Return every record below exactly as given.
* * * * * * * * *
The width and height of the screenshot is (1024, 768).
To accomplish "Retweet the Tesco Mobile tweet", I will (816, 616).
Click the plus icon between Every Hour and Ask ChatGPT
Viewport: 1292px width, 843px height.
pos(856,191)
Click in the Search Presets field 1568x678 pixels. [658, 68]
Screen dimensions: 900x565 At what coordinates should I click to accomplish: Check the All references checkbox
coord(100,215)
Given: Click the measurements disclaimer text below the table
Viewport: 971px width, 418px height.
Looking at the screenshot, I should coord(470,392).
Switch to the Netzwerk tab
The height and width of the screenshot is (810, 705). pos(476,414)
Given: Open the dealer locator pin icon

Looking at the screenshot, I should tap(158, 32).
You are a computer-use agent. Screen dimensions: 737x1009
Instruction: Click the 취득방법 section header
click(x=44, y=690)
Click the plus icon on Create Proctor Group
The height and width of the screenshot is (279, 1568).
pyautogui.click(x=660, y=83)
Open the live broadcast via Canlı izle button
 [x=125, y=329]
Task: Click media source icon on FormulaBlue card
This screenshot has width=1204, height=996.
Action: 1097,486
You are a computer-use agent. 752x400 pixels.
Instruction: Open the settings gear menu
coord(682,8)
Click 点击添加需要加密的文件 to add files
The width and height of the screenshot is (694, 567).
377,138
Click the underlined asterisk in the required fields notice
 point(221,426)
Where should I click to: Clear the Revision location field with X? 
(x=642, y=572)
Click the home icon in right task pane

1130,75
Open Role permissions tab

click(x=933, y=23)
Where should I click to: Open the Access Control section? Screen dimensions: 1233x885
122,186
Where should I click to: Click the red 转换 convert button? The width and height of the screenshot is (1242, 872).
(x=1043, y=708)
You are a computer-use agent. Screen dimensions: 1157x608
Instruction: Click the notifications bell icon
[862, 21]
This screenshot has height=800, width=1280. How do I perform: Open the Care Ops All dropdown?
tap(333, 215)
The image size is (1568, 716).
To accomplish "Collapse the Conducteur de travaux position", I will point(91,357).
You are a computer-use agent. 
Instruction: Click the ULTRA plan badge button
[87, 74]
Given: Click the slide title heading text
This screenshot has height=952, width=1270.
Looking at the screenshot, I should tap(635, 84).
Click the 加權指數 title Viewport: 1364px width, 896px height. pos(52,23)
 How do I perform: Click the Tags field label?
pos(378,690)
* * * * * * * * *
=== Response to the task ===
The width and height of the screenshot is (1024, 768).
To accomplish "Retweet the Tesco Mobile tweet", I will (816, 616).
Click the plus icon between Every Hour and Ask ChatGPT
Viewport: 1292px width, 843px height.
pos(856,191)
Click in the Search Presets field 1568x678 pixels. [658, 68]
Screen dimensions: 900x565 At what coordinates should I click to accomplish: Check the All references checkbox
coord(100,215)
Given: Click the measurements disclaimer text below the table
Viewport: 971px width, 418px height.
Looking at the screenshot, I should coord(470,392).
Switch to the Netzwerk tab
The height and width of the screenshot is (810, 705). pos(476,414)
Given: Open the dealer locator pin icon

Looking at the screenshot, I should tap(158, 32).
You are a computer-use agent. Screen dimensions: 737x1009
Instruction: Click the 취득방법 section header
click(x=44, y=690)
Click the plus icon on Create Proctor Group
The height and width of the screenshot is (279, 1568).
pyautogui.click(x=660, y=83)
Open the live broadcast via Canlı izle button
 [x=125, y=329]
Task: Click media source icon on FormulaBlue card
This screenshot has width=1204, height=996.
Action: 1097,486
You are a computer-use agent. 752x400 pixels.
Instruction: Open the settings gear menu
coord(682,8)
Click 点击添加需要加密的文件 to add files
The width and height of the screenshot is (694, 567).
377,138
Click the underlined asterisk in the required fields notice
 point(221,426)
Where should I click to: Clear the Revision location field with X? 
(x=642, y=572)
Click the home icon in right task pane

1130,75
Open Role permissions tab

click(x=933, y=23)
Where should I click to: Open the Access Control section? Screen dimensions: 1233x885
122,186
Where should I click to: Click the red 转换 convert button? The width and height of the screenshot is (1242, 872).
(x=1043, y=708)
You are a computer-use agent. Screen dimensions: 1157x608
Instruction: Click the notifications bell icon
[862, 21]
This screenshot has height=800, width=1280. How do I perform: Open the Care Ops All dropdown?
tap(333, 215)
The image size is (1568, 716).
To accomplish "Collapse the Conducteur de travaux position", I will point(91,357).
You are a computer-use agent. 
Instruction: Click the ULTRA plan badge button
[87, 74]
Given: Click the slide title heading text
This screenshot has height=952, width=1270.
Looking at the screenshot, I should tap(635, 84).
Click the 加權指數 title Viewport: 1364px width, 896px height. pos(52,23)
 How do I perform: Click the Tags field label?
pos(378,690)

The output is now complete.